Since 1938 drug companies have been required to seek approval from the FDA as to the safety of new drugs and, since 1962, approval of both safety and effectiveness. When an FDA listing is granted it entitles a company to promote a drug for the purposes for which it has been approved. If the drug sells well the company has a good thing. Patent protection gives up to seventeen years of exclusive use. During this period profit margins are high. When patents expire, the financial incentive to look for a new drug is far greater than it is to study new uses of an old drug.

The process patents on PHT expired in 1963 and much of the incentive to do research on the drug expired at the same time. It should be noted that Parke-Davis, the company that had the patents on PHT, did not synthesize the drug, and physicians outside the company discovered it to be therapeutic. There is reason to believe that Parke-Davis never understood its own product. In addition to no patent incentive, this could be a reason it has not applied to the FDA for new uses. [One exception, see A Flaw in the System.]
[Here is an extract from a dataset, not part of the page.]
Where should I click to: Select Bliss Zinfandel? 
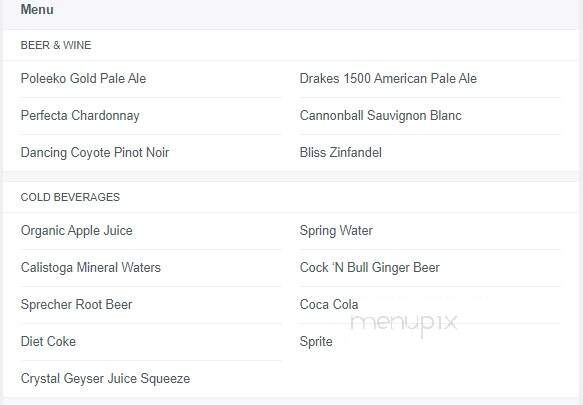[x=341, y=152]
The public’s access to a prescription medicine is through the physician. Physicians get their information about prescription medicines from the drug companies, through advertisements and salesmen, and from the Physicians’ Desk Reference, which carries only those uses for a drug that are listed with the FDA.

One can see how an FDA listing may carry more weight than is intended. In fact some people think of the lack of FDA approval as the equivalent of FDA disapproval. This is clearly wrong. How could the FDA disapprove a use for a drug if it hasn’t even had an application for it? [The FDA has made this clear in their 1982 Bulletin. See Appendix.]

Let’s look at the overall picture. Doctors were taught that PHT is an anticonvulsant. The usual sources that the doctors rely on for prescription medicines only indicate that PHT is an anticonvulsant. Is it any wonder that doctors have PHT out of perspective, and that as far as the public is concerned most of the benefits of PHT might as well not exist?

It is apparent that no drug company is going to apply for new uses of PHT. The clock has run down on that probability. Perhaps the FDA does not have a specific means to reach out for this medicine. But since the FDA’s broad purpose is to protect the health of the American public, the neglect of a remarkable drug should be in its province, and a means should be found.

A simple solution would be to put the matter in the hands of those qualified—the 450,000 physicians in this country. [Now over 510,000.] The FDA could address itself to the basic mechanisms of action of PHT and list it as a substance effective in the stabilization of bioelectrical activity, and refer the physicians to the literature of their colleagues. There are other solutions. The fact is any official nod from the FDA to the physician would let the light shine from under the bushel, and PHT would find its own level, pragmatically, by its use vis-à-vis other medicines.

Mr. President, this letter is a public one because it is also meant for government officials in health as well as for physicians and the public. The information in this book, for all to see at the same time, should be helpful if you decide to use the influence of your office in this matter. I hope you will. I think you will.